Seafood Summit celebration honors four winners and 16 finalists for advancing seafood sustainability and ocean health

Advocates for sustainable fisheries around the globe were honored with 2016 Seafood Champion Awards Monday, 1 February 2016 at the Seaweb Seafood Summit in St. Julian’s, Malta.

Winners of the four annual awards given for leadership, innovation, vision and advocacy in the promotion of ocean health and environmentally responsible seafood included, respectively: Ally Dingwall, the aquaculture and fisheries manager at Sainsbury’s in the United Kingdom; David Stevens of Cornwall, U.K.-based Crystal Sea Fishing; the parties to the Nauru Agreement Organization; and the Maldives Ministry of Fisheries and Agriculture.

Six judges chose the winners from a group of 16 finalists, which had been winnowed down from an initial list of 90 nominees from sectors as diverse as aquaculture, retail, nonprofit organizations, academia, the media, restaurant and service sectors, fishing and seafood supply and distribution.

Dingwall was selected for the Seafood Champion Award for Leadership for his work in guiding Sainsbury’s path towards becoming MSC Fish Retailer of the Year in 2014. He has also played a key role in several sustainable seafood organizations and encouraged other retailers in the U.K. to commit to MSC standards for sourcing of seafood.

Stevens, owner and CEO of Crystal Sea Fishing, received the Seafood Champion Award for Innovation for his development of optimal methods for the avoidance of capture and waste of juvenile haddock and other bycatch. His technological breakthrough developed out of a partnership he formed with the U.K. fisheries agency to conduct discard reduction trials, and eventually led to updates in European Union rules allowing for gear modernized for implementation of his methods.

The Parties to the Nauru Agreement Organization earned the Seafood Champion Award for Vision for its effective efforts in managing the Western and Central Pacific tuna fishery. More than 50 percent of the global stock of skipjack tuna is located in the waters of the 8 countries belonging to the organization. In a short period of time, they banded together to develop and implement best practices and technologies that preserve the fishery while benefitting each of the partner countries’ economy.

The Maldives Ministry of Fisheries and Agriculture was named the winner of the Seafood Champion Award for Advocacy following its efforts to implement and support sustainably fishery practices and policies in the Indian Ocean. Recently, the Maldives’ skipjack and yellowfin pole-and-line fisheries were awarded MSC certification, and the country has gone even further by inspiring other countries in the region to develop their own sustainability and fishery improvement projects.

SeaWeb, a program of The Ocean Foundation, seeks to promote and improve ocean health and sustainability, focusing especially on encouraging the acceptance and adoption of science-based solutions.
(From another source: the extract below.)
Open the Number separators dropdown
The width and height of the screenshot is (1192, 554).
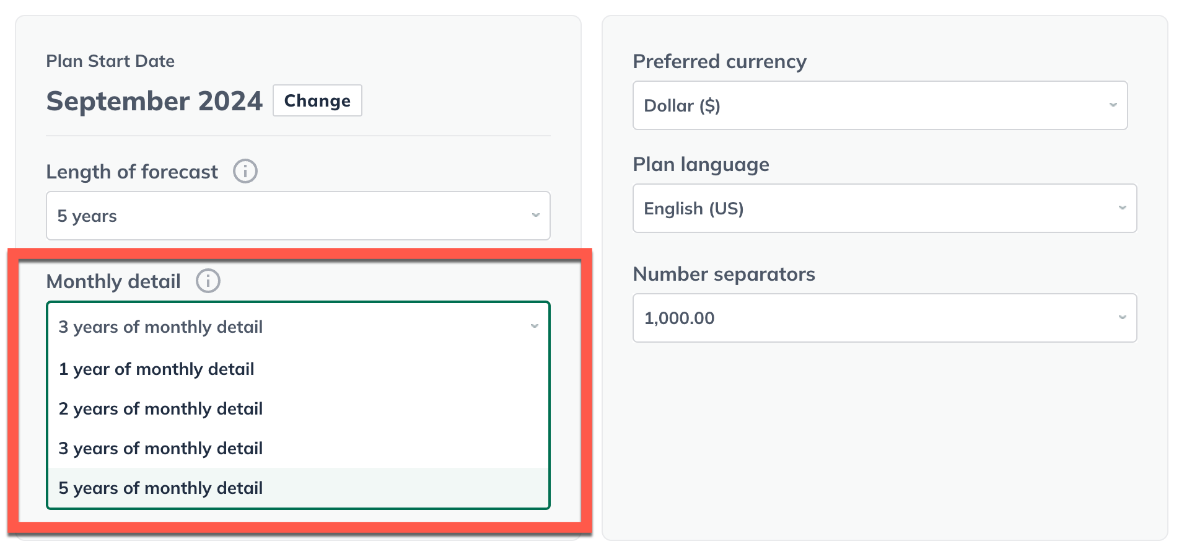[x=884, y=318]
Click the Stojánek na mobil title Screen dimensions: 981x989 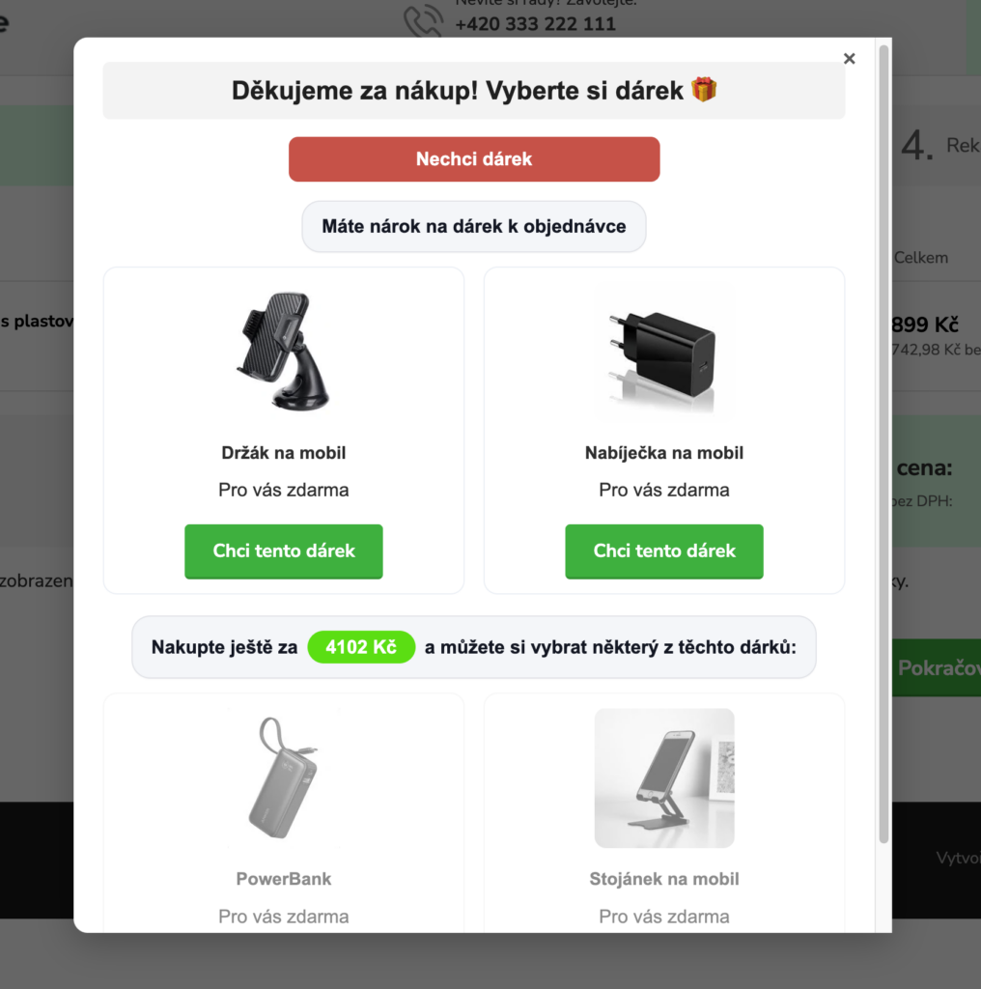click(x=664, y=879)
Seaweb and The Ocean Foundation President Mark Spalding said the 2016 award winners shared qualities of incredible persistence and willingness to lead.

“It’s never easy to be the first to do something others believe is risky or even impossible,” he said. “That’s why it’s so important to celebrate these champions—they will inspire others to build on their accomplishments, and to take on the tough challenges that remain in the effort to ensure ocean health and advance seafood sustainability.”